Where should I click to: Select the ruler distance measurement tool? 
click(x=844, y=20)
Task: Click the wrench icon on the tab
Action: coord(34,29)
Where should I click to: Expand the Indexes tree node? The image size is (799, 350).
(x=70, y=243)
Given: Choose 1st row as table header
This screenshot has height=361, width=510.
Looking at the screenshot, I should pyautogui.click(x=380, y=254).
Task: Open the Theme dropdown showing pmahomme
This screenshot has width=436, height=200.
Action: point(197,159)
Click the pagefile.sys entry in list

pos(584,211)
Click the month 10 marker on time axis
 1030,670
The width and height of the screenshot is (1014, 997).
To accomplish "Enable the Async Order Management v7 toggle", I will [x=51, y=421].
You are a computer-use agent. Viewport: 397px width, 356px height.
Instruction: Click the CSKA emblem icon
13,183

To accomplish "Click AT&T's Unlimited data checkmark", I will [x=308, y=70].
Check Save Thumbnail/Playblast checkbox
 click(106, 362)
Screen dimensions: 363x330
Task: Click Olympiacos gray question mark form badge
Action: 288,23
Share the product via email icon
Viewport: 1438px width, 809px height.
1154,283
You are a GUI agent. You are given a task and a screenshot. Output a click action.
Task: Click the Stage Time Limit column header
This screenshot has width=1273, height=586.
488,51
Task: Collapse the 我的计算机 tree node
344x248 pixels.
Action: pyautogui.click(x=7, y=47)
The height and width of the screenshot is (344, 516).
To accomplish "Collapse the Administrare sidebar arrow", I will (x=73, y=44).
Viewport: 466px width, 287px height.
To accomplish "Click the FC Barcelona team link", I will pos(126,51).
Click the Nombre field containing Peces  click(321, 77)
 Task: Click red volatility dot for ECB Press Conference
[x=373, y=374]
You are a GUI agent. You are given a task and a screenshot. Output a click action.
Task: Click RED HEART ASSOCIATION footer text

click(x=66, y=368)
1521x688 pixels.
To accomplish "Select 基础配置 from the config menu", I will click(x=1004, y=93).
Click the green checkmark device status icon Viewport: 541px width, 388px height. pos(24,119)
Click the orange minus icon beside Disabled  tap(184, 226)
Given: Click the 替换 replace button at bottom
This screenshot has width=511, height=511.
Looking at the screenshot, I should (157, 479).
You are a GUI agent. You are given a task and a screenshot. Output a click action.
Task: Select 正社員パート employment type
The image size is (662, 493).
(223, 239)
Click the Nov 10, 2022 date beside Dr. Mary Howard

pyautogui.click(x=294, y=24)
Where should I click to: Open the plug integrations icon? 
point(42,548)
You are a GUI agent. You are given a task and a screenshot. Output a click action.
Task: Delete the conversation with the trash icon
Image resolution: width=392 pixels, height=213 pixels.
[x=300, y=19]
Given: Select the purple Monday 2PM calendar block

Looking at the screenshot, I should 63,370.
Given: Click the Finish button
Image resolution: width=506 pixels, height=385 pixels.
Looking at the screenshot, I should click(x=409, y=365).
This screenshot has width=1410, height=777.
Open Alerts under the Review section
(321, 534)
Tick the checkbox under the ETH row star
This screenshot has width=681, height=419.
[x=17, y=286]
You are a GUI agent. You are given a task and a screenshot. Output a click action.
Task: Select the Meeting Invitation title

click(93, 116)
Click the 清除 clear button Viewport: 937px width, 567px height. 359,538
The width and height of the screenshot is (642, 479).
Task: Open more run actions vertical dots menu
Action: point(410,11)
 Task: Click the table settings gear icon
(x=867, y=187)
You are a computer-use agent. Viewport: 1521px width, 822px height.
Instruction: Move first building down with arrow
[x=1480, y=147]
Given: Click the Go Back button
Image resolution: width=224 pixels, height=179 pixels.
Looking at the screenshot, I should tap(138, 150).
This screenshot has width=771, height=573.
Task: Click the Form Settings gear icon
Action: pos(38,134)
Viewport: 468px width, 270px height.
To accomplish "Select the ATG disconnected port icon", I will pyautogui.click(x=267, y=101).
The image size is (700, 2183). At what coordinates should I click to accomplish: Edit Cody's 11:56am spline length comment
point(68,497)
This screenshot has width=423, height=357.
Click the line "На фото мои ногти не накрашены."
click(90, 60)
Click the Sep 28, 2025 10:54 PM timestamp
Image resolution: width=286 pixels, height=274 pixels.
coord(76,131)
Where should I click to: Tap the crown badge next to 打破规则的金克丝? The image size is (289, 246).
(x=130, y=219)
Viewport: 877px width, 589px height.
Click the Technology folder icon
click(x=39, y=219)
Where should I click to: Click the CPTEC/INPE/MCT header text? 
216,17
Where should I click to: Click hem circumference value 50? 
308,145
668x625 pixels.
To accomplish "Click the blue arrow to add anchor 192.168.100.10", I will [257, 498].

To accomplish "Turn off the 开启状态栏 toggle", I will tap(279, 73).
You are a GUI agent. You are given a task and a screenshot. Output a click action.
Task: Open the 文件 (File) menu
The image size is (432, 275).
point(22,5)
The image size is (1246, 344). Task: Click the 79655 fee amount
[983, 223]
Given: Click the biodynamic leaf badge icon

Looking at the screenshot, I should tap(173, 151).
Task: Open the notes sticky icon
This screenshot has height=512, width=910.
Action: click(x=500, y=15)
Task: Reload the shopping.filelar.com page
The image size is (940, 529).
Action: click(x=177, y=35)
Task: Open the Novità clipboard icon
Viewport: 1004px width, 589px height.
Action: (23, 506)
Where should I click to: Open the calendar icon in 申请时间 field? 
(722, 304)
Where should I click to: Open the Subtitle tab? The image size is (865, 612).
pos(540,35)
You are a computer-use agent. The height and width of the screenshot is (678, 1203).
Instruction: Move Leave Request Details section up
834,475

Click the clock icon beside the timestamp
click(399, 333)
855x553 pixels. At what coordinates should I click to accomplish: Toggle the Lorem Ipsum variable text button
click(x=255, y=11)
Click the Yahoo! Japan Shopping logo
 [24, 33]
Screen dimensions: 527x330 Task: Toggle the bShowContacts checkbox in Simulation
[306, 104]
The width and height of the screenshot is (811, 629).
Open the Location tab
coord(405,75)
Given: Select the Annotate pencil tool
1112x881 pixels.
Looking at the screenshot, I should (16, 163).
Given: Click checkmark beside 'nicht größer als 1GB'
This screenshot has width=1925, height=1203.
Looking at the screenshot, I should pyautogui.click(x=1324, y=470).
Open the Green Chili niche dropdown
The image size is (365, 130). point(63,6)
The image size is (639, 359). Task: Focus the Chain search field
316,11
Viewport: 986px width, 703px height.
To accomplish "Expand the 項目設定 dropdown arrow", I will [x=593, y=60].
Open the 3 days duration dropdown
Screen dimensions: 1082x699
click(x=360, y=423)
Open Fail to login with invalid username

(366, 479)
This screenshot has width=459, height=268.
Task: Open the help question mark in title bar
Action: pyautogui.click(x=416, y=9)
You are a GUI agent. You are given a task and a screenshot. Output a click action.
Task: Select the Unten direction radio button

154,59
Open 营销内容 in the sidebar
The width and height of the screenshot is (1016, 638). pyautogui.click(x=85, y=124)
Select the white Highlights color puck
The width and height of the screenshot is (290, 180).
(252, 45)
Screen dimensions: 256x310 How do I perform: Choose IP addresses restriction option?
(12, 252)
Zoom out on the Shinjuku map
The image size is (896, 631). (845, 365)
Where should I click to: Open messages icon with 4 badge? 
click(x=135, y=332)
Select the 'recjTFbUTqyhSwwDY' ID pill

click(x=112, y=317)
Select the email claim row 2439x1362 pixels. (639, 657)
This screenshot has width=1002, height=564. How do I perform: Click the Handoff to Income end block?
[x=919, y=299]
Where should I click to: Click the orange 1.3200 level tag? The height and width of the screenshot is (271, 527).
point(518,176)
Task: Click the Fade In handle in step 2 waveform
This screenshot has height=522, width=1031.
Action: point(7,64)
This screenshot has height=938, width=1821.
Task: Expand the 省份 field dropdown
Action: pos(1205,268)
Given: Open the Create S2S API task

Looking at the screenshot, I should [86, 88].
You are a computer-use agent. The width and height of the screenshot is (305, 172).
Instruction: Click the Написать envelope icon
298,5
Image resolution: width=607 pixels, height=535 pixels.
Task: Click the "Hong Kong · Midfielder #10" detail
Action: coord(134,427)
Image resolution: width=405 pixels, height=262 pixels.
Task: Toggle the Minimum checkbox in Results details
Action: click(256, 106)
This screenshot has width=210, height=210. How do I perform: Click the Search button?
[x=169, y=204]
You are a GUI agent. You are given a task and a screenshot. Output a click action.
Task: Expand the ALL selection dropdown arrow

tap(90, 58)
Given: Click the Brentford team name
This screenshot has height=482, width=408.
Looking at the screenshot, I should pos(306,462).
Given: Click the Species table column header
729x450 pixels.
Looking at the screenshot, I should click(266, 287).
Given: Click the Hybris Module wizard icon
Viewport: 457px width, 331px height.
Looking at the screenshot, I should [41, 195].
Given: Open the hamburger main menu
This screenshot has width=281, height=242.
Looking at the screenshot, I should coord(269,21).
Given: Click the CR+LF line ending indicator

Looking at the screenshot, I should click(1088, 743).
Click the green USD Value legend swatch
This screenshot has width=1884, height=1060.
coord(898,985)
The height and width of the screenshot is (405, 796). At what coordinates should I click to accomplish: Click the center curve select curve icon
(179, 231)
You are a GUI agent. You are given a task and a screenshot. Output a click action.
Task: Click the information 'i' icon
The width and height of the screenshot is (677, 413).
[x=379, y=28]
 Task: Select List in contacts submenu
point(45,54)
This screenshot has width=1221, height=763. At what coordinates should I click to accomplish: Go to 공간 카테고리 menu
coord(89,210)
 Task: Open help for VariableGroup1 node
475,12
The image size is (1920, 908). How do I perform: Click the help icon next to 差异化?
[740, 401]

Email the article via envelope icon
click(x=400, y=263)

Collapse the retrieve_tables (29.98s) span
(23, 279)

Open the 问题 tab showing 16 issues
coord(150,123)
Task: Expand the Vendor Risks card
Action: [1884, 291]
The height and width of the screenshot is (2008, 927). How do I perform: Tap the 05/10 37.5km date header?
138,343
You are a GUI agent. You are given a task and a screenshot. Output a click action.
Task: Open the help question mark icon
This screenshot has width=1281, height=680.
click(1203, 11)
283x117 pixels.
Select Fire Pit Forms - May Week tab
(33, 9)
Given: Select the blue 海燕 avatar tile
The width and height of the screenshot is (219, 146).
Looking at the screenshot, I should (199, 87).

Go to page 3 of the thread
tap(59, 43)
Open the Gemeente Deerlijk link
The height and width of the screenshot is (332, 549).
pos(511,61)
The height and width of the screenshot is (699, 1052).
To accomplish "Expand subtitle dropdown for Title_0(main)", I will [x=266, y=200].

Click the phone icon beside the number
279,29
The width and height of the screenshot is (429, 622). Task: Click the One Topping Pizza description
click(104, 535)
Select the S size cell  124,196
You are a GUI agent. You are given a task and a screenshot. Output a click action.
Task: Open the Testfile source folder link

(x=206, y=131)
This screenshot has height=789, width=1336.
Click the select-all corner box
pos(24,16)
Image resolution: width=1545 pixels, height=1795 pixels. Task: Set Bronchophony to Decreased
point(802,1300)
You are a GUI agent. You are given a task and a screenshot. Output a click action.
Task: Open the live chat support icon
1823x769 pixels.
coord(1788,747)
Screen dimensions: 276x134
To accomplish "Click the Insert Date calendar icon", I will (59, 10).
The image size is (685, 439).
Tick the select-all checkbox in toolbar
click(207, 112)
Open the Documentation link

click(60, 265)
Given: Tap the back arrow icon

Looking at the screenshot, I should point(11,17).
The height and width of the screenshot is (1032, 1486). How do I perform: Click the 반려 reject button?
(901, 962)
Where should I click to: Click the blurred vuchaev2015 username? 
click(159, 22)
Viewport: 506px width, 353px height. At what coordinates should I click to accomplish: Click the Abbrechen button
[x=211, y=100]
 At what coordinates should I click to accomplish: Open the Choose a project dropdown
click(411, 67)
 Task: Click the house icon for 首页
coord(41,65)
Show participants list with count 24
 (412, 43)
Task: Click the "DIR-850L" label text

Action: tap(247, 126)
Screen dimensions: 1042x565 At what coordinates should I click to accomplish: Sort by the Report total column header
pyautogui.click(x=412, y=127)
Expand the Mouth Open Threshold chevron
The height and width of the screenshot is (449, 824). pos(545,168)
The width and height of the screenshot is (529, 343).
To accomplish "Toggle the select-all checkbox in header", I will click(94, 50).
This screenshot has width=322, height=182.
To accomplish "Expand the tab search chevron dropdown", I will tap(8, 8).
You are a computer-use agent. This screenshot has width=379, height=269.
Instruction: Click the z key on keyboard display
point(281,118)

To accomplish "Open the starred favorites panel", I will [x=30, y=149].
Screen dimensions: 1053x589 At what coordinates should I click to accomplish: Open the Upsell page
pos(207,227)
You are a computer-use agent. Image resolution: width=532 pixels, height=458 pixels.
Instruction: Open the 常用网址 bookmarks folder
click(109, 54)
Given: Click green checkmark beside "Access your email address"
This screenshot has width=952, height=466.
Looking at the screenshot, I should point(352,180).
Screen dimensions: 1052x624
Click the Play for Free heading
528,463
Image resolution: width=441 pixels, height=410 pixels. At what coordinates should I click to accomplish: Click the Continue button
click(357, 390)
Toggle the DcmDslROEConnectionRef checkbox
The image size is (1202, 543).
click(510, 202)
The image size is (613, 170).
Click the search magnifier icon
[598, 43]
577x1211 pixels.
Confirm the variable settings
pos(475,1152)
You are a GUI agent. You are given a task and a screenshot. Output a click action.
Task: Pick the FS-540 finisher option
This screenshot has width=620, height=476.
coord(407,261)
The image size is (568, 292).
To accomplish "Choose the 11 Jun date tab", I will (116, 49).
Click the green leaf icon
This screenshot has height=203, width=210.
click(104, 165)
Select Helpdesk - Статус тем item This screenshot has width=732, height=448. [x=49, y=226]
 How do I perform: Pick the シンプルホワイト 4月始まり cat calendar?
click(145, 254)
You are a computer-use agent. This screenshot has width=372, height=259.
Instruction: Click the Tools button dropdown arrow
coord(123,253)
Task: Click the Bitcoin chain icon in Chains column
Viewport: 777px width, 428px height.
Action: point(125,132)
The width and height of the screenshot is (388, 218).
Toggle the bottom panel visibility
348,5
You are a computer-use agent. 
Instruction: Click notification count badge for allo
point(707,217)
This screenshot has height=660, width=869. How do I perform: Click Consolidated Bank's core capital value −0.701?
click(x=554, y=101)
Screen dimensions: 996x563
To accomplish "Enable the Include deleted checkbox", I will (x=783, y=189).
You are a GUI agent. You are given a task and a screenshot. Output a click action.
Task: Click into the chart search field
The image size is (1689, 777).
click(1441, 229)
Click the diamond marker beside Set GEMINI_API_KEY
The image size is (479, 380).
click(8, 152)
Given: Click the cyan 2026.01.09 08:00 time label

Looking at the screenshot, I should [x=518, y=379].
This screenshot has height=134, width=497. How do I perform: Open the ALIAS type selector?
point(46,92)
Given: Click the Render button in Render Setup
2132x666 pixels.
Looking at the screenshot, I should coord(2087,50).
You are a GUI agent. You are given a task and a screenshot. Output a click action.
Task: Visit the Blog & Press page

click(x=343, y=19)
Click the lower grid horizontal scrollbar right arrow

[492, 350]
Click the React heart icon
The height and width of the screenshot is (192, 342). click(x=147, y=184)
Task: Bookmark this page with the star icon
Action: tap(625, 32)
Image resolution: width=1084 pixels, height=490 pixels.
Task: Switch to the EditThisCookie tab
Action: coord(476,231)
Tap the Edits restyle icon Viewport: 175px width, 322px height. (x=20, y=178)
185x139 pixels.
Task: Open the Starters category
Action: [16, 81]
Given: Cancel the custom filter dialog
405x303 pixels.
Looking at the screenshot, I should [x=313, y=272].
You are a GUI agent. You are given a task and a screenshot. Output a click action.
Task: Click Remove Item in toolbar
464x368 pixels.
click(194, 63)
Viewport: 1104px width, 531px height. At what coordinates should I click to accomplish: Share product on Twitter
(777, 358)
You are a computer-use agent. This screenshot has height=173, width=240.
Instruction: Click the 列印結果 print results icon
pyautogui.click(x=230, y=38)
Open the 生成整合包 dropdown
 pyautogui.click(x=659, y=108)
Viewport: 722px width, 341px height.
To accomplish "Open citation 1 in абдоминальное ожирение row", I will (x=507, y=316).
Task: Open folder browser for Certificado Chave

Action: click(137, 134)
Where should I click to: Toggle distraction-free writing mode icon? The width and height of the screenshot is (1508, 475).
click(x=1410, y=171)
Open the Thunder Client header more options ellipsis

**GIVEN REQUEST:** Give the lines of the data as a numbered list, starting with the line that contains "Open the Gemeente Deerlijk link" and going on through the line that contains "will click(94, 50).", both included. Leave out blank lines.

**WRITTEN SOLUTION:**
1. Open the Gemeente Deerlijk link
2. The height and width of the screenshot is (332, 549).
3. pos(511,61)
4. The height and width of the screenshot is (699, 1052).
5. To accomplish "Expand subtitle dropdown for Title_0(main)", I will [x=266, y=200].
6. Click the phone icon beside the number
7. 279,29
8. The width and height of the screenshot is (429, 622). Task: Click the One Topping Pizza description
9. click(104, 535)
10. Select the S size cell  124,196
11. You are a GUI agent. You are given a task and a screenshot. Output a click action.
12. Task: Open the Testfile source folder link
13. (x=206, y=131)
14. This screenshot has height=789, width=1336.
15. Click the select-all corner box
16. pos(24,16)
17. Image resolution: width=1545 pixels, height=1795 pixels. Task: Set Bronchophony to Decreased
18. point(802,1300)
19. You are a GUI agent. You are given a task and a screenshot. Output a click action.
20. Task: Open the live chat support icon
21. 1823x769 pixels.
22. coord(1788,747)
23. Screen dimensions: 276x134
24. To accomplish "Click the Insert Date calendar icon", I will (59, 10).
25. The image size is (685, 439).
26. Tick the select-all checkbox in toolbar
27. click(207, 112)
28. Open the Documentation link
29. click(60, 265)
30. Given: Tap the back arrow icon
31. Looking at the screenshot, I should point(11,17).
32. The height and width of the screenshot is (1032, 1486). How do I perform: Click the 반려 reject button?
33. (901, 962)
34. Where should I click to: Click the blurred vuchaev2015 username? 
35. click(159, 22)
36. Viewport: 506px width, 353px height. At what coordinates should I click to accomplish: Click the Abbrechen button
37. [x=211, y=100]
38.  At what coordinates should I click to accomplish: Open the Choose a project dropdown
39. click(411, 67)
40.  Task: Click the house icon for 首页
41. coord(41,65)
42. Show participants list with count 24
43.  (412, 43)
44. Task: Click the "DIR-850L" label text
45. Action: tap(247, 126)
46. Screen dimensions: 1042x565 At what coordinates should I click to accomplish: Sort by the Report total column header
47. pyautogui.click(x=412, y=127)
48. Expand the Mouth Open Threshold chevron
49. The height and width of the screenshot is (449, 824). pos(545,168)
50. The width and height of the screenshot is (529, 343).
51. To accomplish "Toggle the select-all checkbox in header", I will click(94, 50).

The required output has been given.